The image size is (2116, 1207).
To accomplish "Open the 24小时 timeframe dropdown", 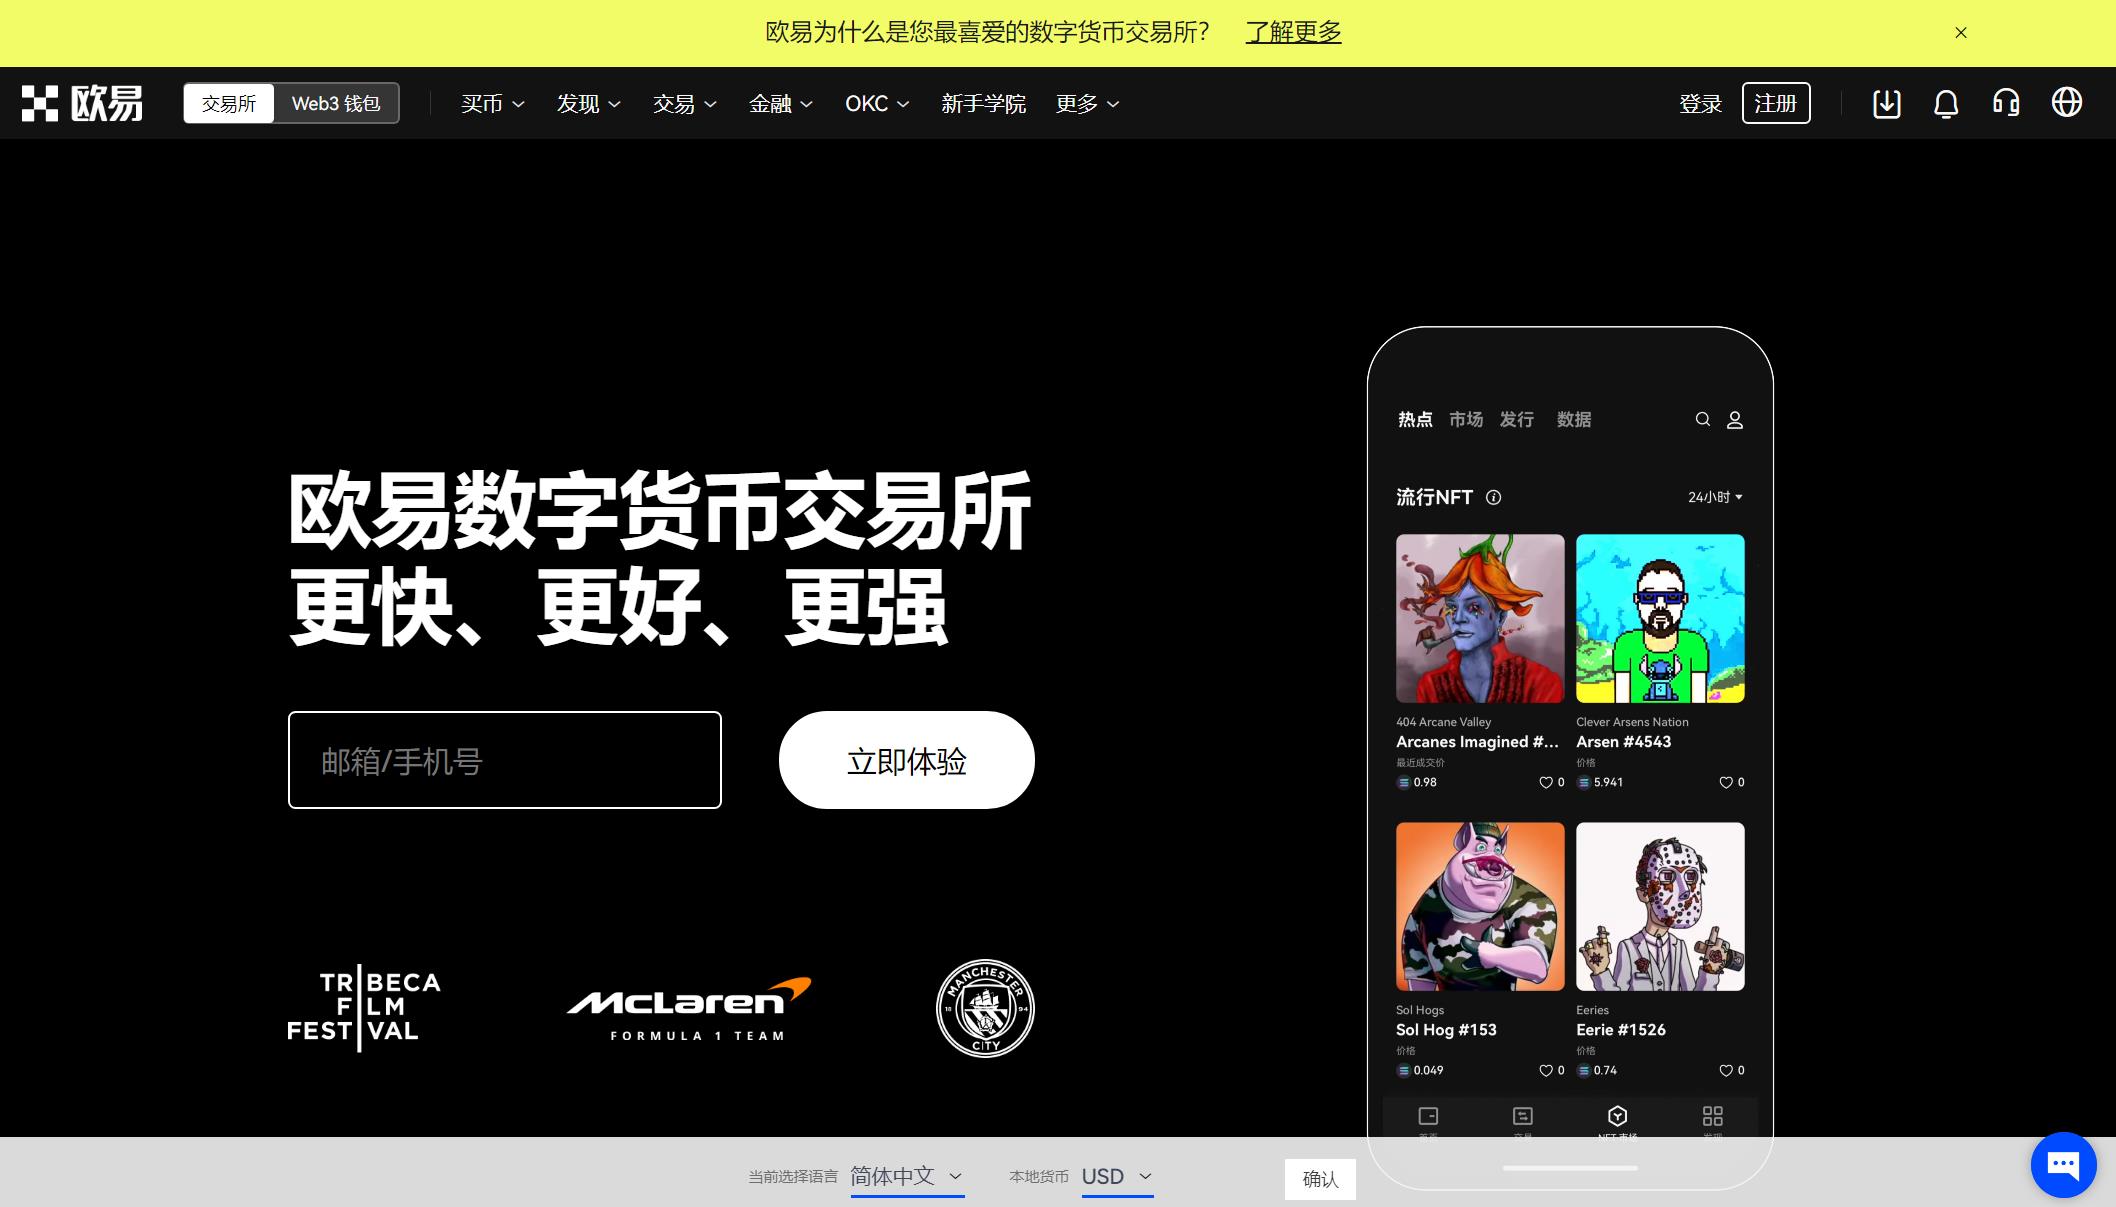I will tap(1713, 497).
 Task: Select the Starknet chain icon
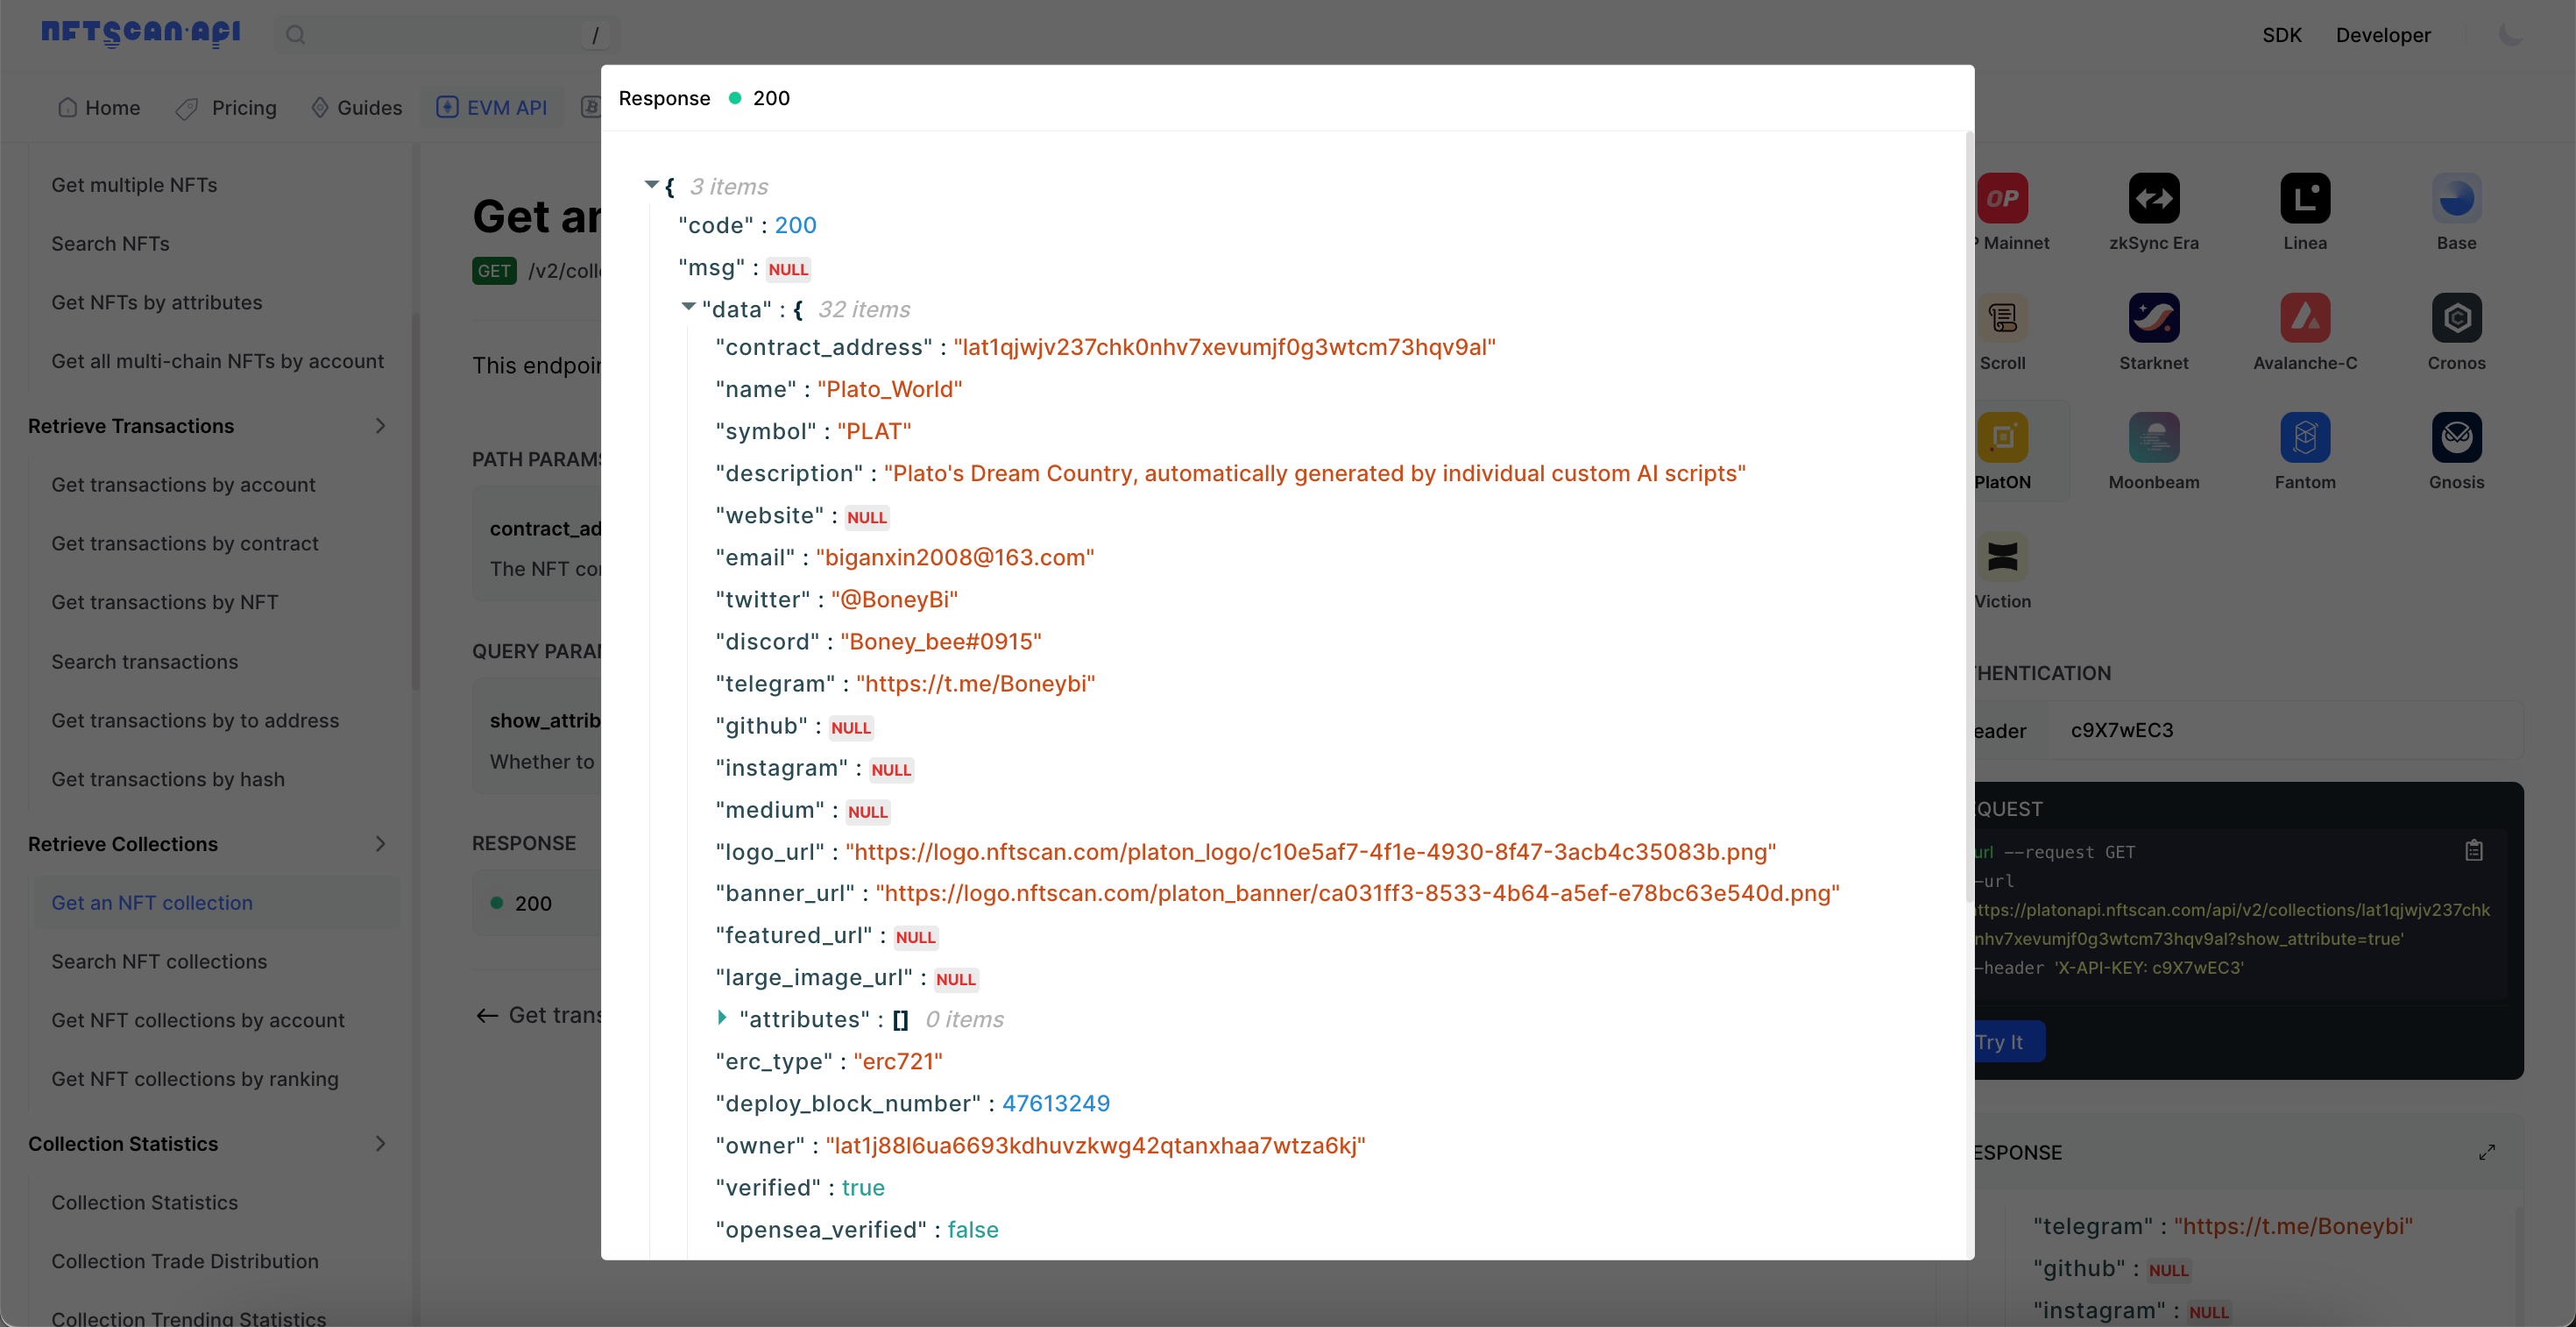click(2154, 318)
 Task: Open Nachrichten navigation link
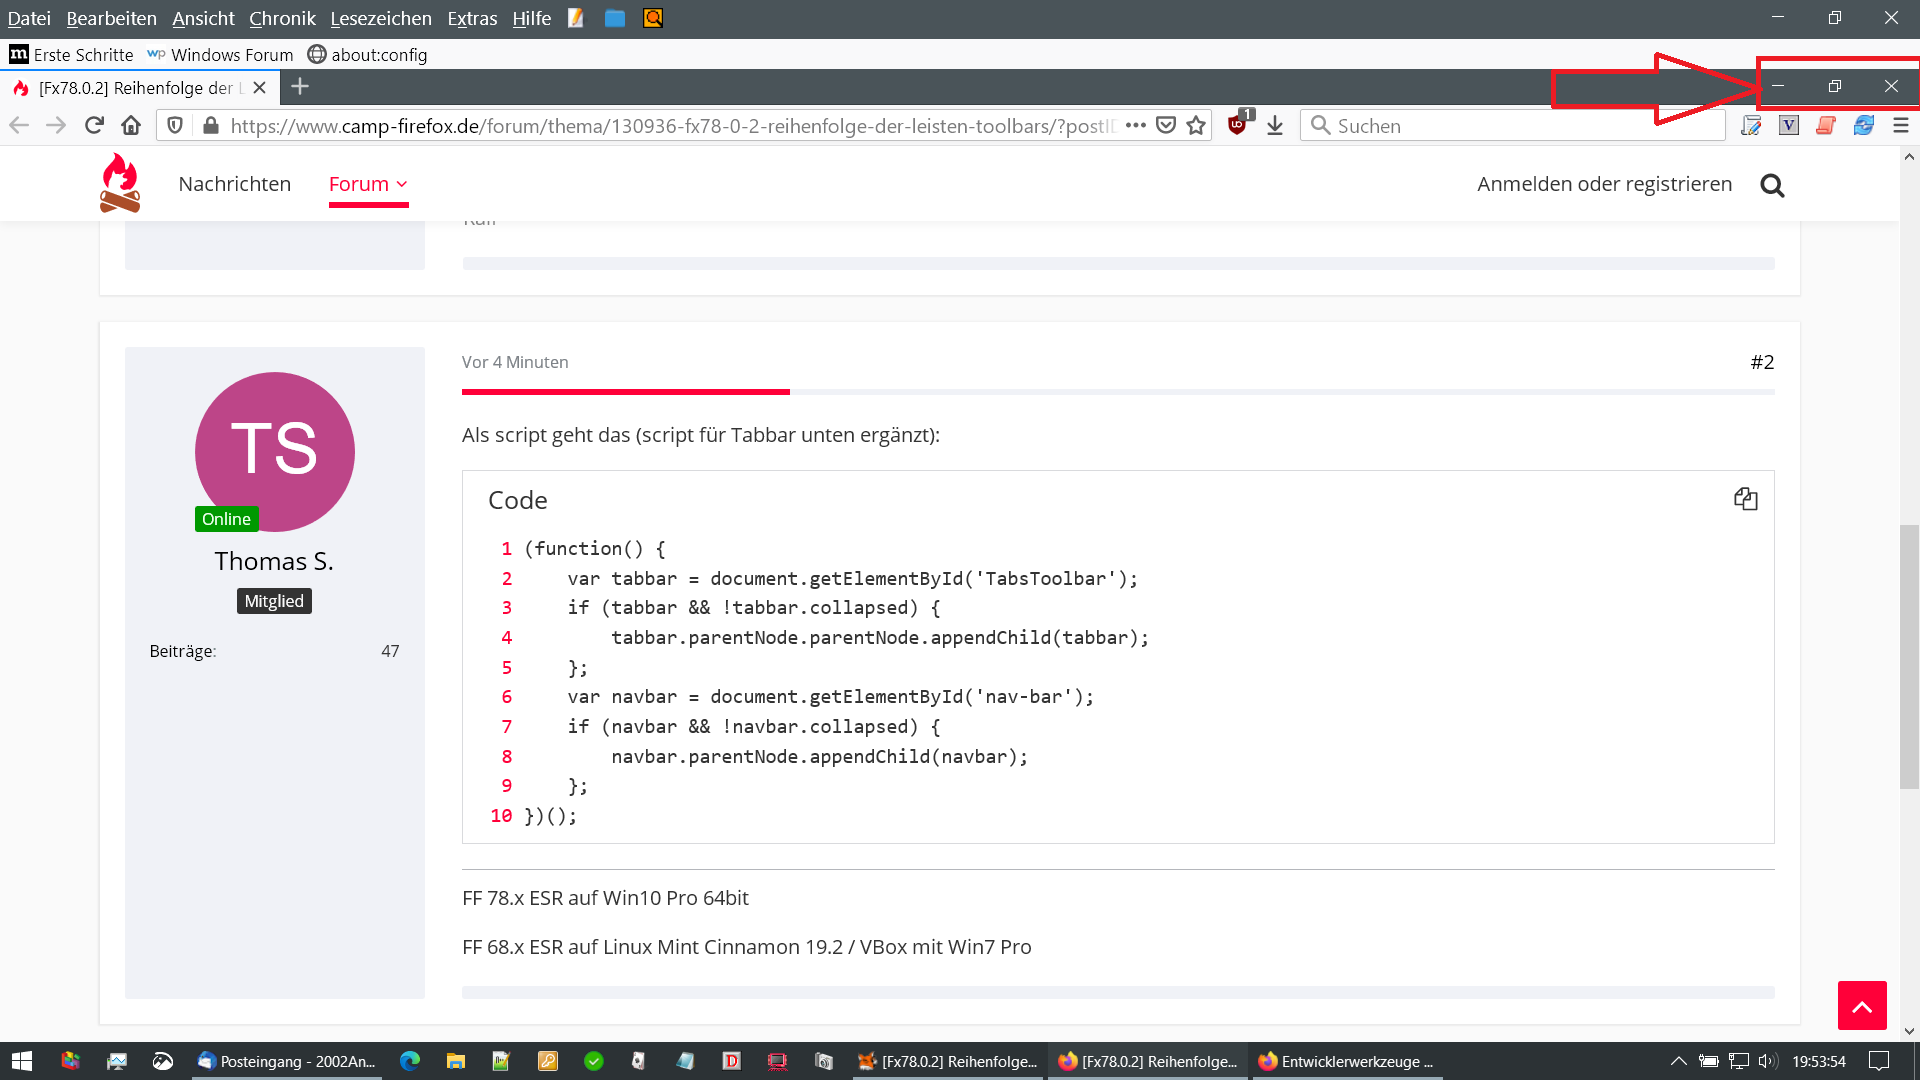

• Work instruction:
From the line containing "Task: Select the Starknet chain icon" to the last line of the records, inclusive, output the lines exactly as written and nothing else; leave out the pictures.

• Task result:
 Task: Select the Starknet chain icon
click(2154, 318)
 Task: Open Nachrichten navigation link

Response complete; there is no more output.